More public access to Fono records and journals touted
fili@samoanews.com
Sakala Ale, House Speaker Savali Talavou Ale’s wife, was given the honor of cutting the ribbon yesterday to open the new two-story Fono Information Technology Building, which was dedicated at a ceremony on Fono grounds. The governor and the First Lady are currently off-island honoring an invitation from Taipei to look at possible industries and new businesses. They are slated to return this Monday. [photo: AF]

The Fono’s Information Technology (IT) building, which is geared towards moving the legislature “paperless”, was officially dedicated yesterday with several lawmakers in attendance including their special guest Governor-Elect Lolo Matalasi Moliga, the former Senate President.

House Speaker Savali Talavou Ale’s wife, Sakala Ale, was given the honor to cut the ribbon before a tour of the building began.

“This is a great idea by the Fono leadership to have such a building in place to house all IT matters pertaining to the legislature,” Lolo told Samoa News after the ceremony. “This same idea of an all purpose IT building that will include staff and computer network was already in the planning stage before my term as senator expired.”

As a matter of fact, Lolo told Samoa News in an interview in 2007 that the Fono needs to go “paperless” in its work to keep costs down and eliminate unnecessary use of paper. Additionally, he said, at the time, the Fono needed to look to the future to improve information technology so that the public had more access to Fono records and journals via the internet.

For the current Fono, Lolo said this new project makes it easy for lawmakers and staff to do their work, noting again “it’s also important that government service is accessible to the public in this age of modern technology.”

As reported by Samoa News several times since last year, initial funding for the two-story IT building, which included construction and its “Paperless MIS System” project of $500,000 came from the American Recovery and Reinvestment Act, through allocation from the ASG stimulus office.

Among the many purposes of this new project is to facilitate updating of the American Samoa Code immediately after legislation is signed into law and final enrollment is completed.

Moreover, development of a paperless electronic system will afford the opportunity to electronically replace all legislative archives instead of exposing historic documents to risk of damage and loss while in storage.

The goal of the project is to build a digital archiving system (paperless) for the Fono, provide a secure wireless environment giving legislative members flexibility in accessing data, and to develop Fono IT processes and methodology for an internal IT Support Team.

Funds for the project were first awarded last year with plans by the Fono leadership to dedicate the building in January this year but it was then changed to the beginning of July this year — which didn’t happen.
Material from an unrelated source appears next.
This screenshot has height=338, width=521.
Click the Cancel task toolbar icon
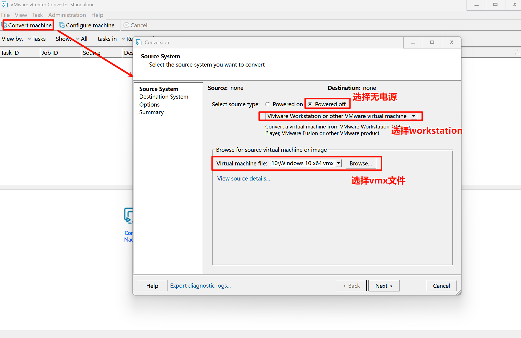pos(126,25)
However, Senate President Gaoteote Palaie Tofau told yesterday’s gathering that this project has faced continued stops along the way — but he didn’t elaborate. He said that even up to several weeks ago, there was a halt to the project — and again didn’t elaborate further.

Samoa News understands that the last work stoppage on the building was due to the lack of funds to put the finishing touches inside the two-story structure that will house not only IT staff and those who work in the Legislative Reference Bureau, but will also house the new computer network.

The Fono leadership were able to scrape together an additional $100,000 from the Fono’s budget to cover costs to finish the project.

It was revealed during the dedication that the Department of Public Works was initially asked to do the construction work in order to save money, but that didn’t happen so, Paramount Builders was given the task — i.e. the job was not put out to bid.